実際かなりの魔力を注ぎ三人を創り出したから。

 何より自我の有無。これを持たせるだけでもかなりの魔力を必要とし、他にもまあ少し三人は特殊個体なんだけど、そこはまだガストにはバレやしないだろう。うん。

 けれどガストからすればテリトリーが重要で、そこに魔力を多く使うべきだという考えだ。


「これからのテリトリーに対してあたしの意を酌んで、考えを理解して動ける者が必要なんだよ」

「それが三人だと?」

「うん。リツは内向きを、ナイとヨルは外向きをお願いする」

「それでも三人も必要ないはずです。それに魔人など多くの魔力を必要とする者。そんな者が本当に必要でしょうか!?」

「これからここで保護するにあたってあたしは魔力はあっても力弱い者だ。だからこそ分かりやすく強い者が必要になる」

「そのために私がいるのですが?」

「ガストだけじゃ手に負えなくなってくるよ。数で攻められたらそれこそ大変だ」


 それにガストだけでは本当の意味であたしの考えを理解し意を酌むことはできないだろう。だからこその三人だ。

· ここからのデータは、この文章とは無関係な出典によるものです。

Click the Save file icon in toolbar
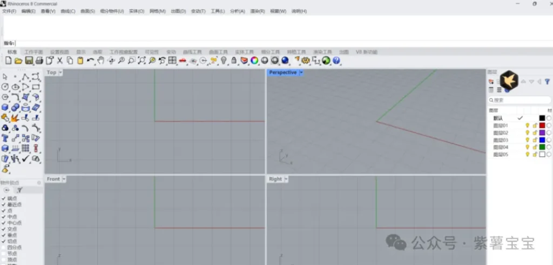The image size is (553, 265). pos(29,61)

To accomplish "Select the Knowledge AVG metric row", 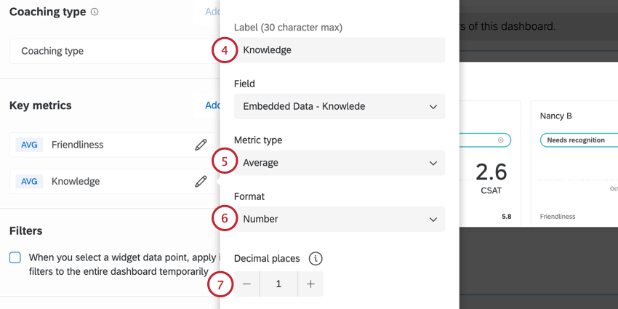I will point(102,181).
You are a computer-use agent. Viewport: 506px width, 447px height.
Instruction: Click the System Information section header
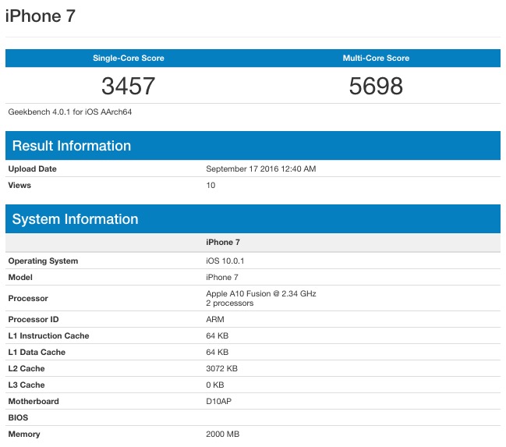point(75,219)
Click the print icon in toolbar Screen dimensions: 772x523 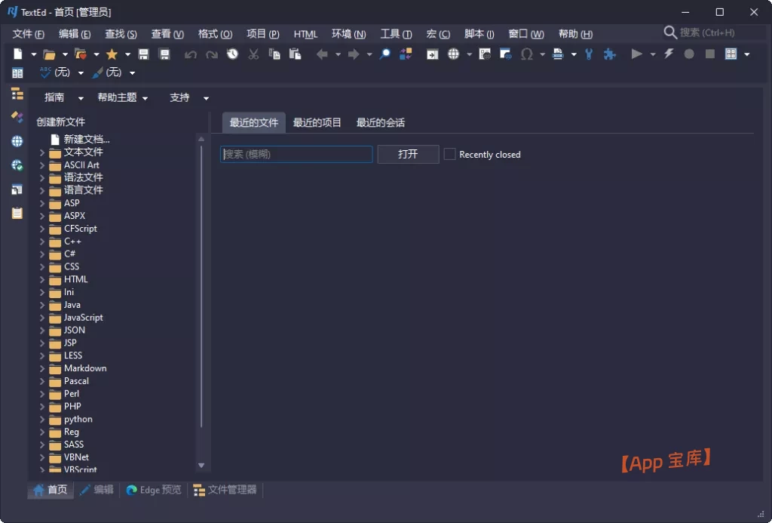tap(558, 54)
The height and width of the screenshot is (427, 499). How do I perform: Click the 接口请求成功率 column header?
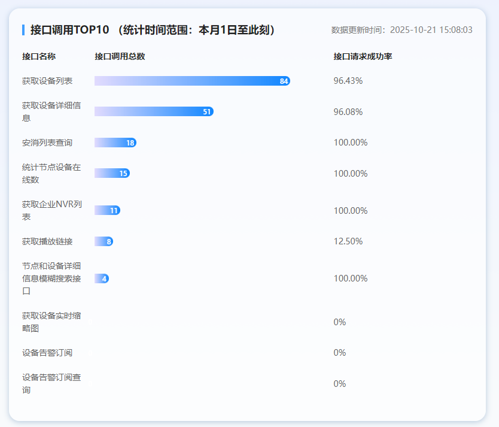(x=363, y=56)
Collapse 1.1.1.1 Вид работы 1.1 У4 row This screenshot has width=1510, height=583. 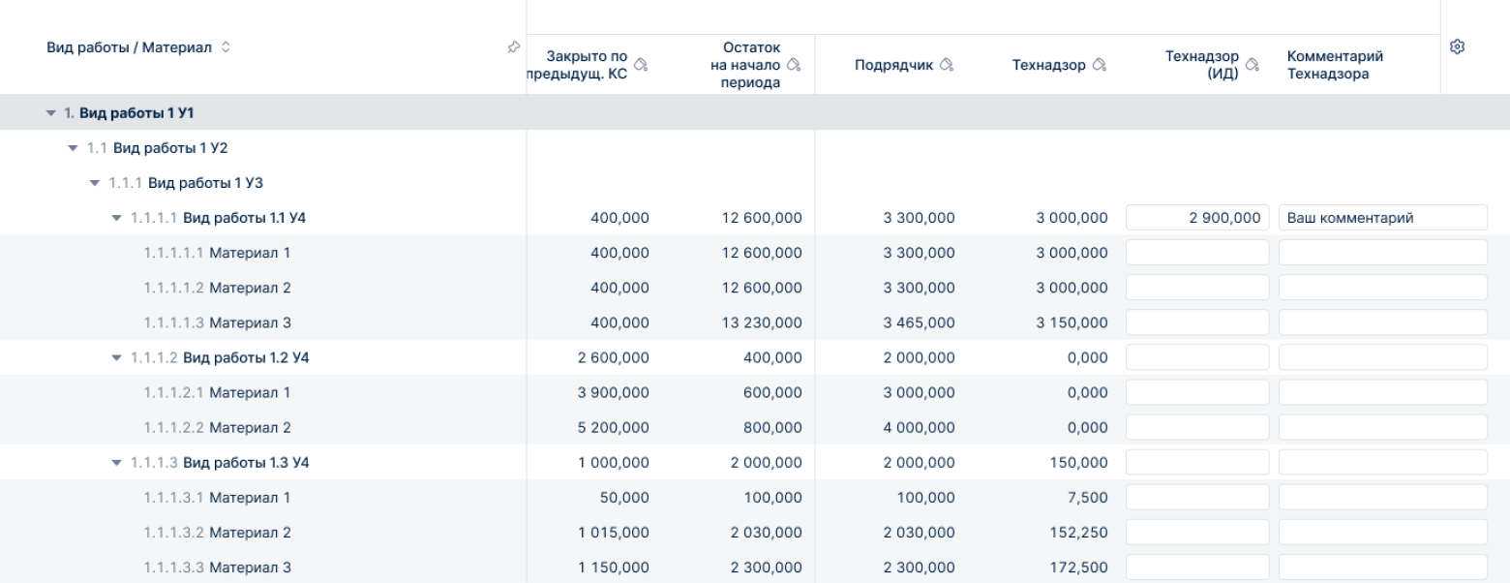(x=116, y=218)
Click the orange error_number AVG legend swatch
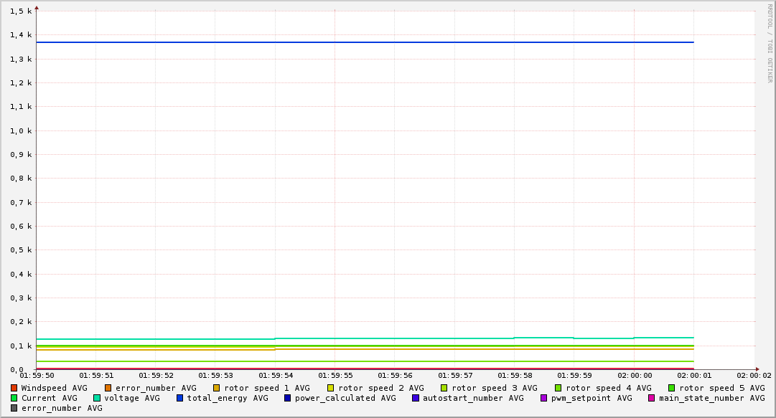776x418 pixels. 108,388
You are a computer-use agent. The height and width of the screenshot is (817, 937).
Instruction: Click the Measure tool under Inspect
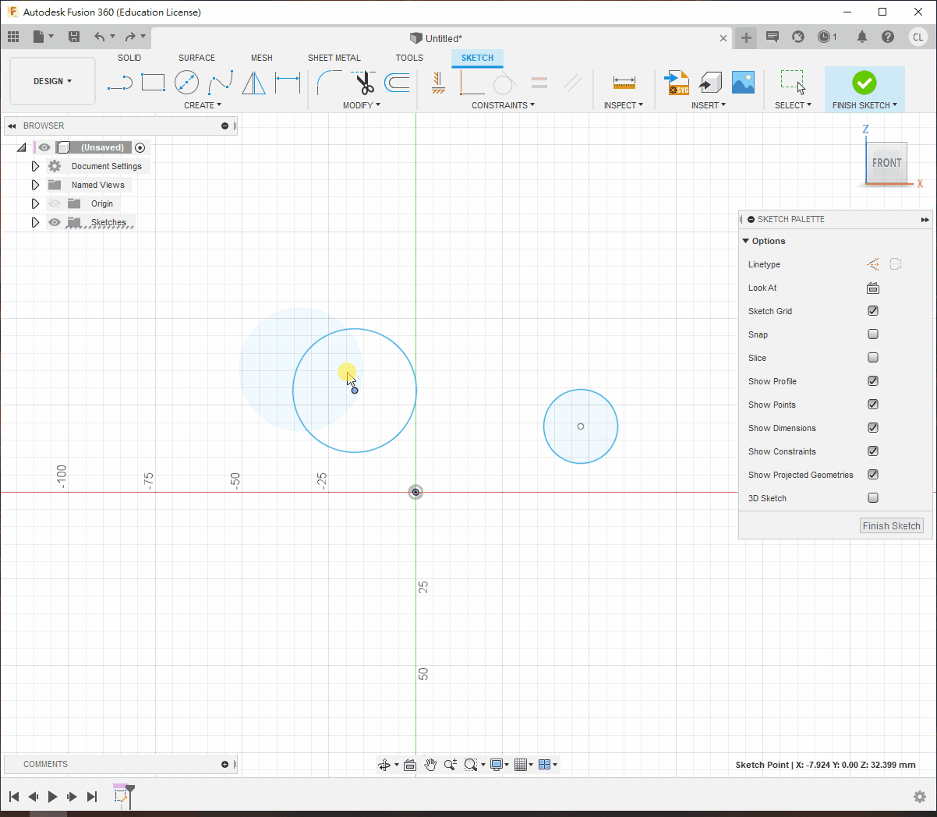[x=624, y=83]
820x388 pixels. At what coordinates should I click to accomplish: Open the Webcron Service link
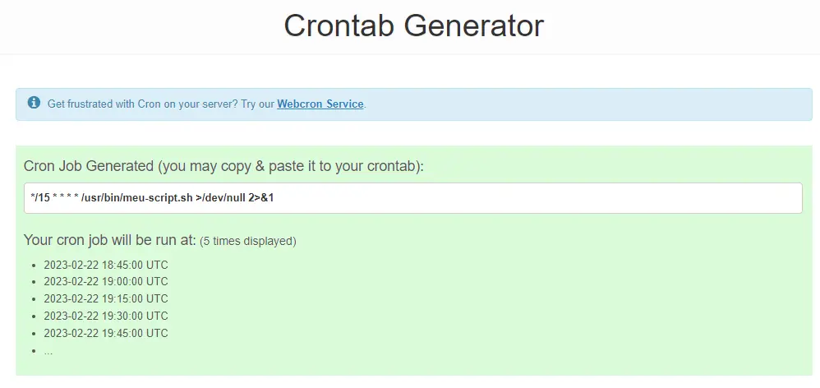(x=320, y=104)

 けれどもまだ納得しきれない顔をでガストはあたしを睨む。


「貴女の体が弱いことは認めましょう。しかしだからと言って外向きに二人も人種が必要でしょうか!? 何よりなぜ三人に自我を! それこそ不必要な」

「そんなことないよ。これから三人には色々お願いすることになるし、その時に自分で考えて動けるようになってもらわないと困る。特に外向きのナイとヨルには」


 にこりと笑みを強めガストと真っ直ぐに向き合う。

 まだ、勝負は終わっていない。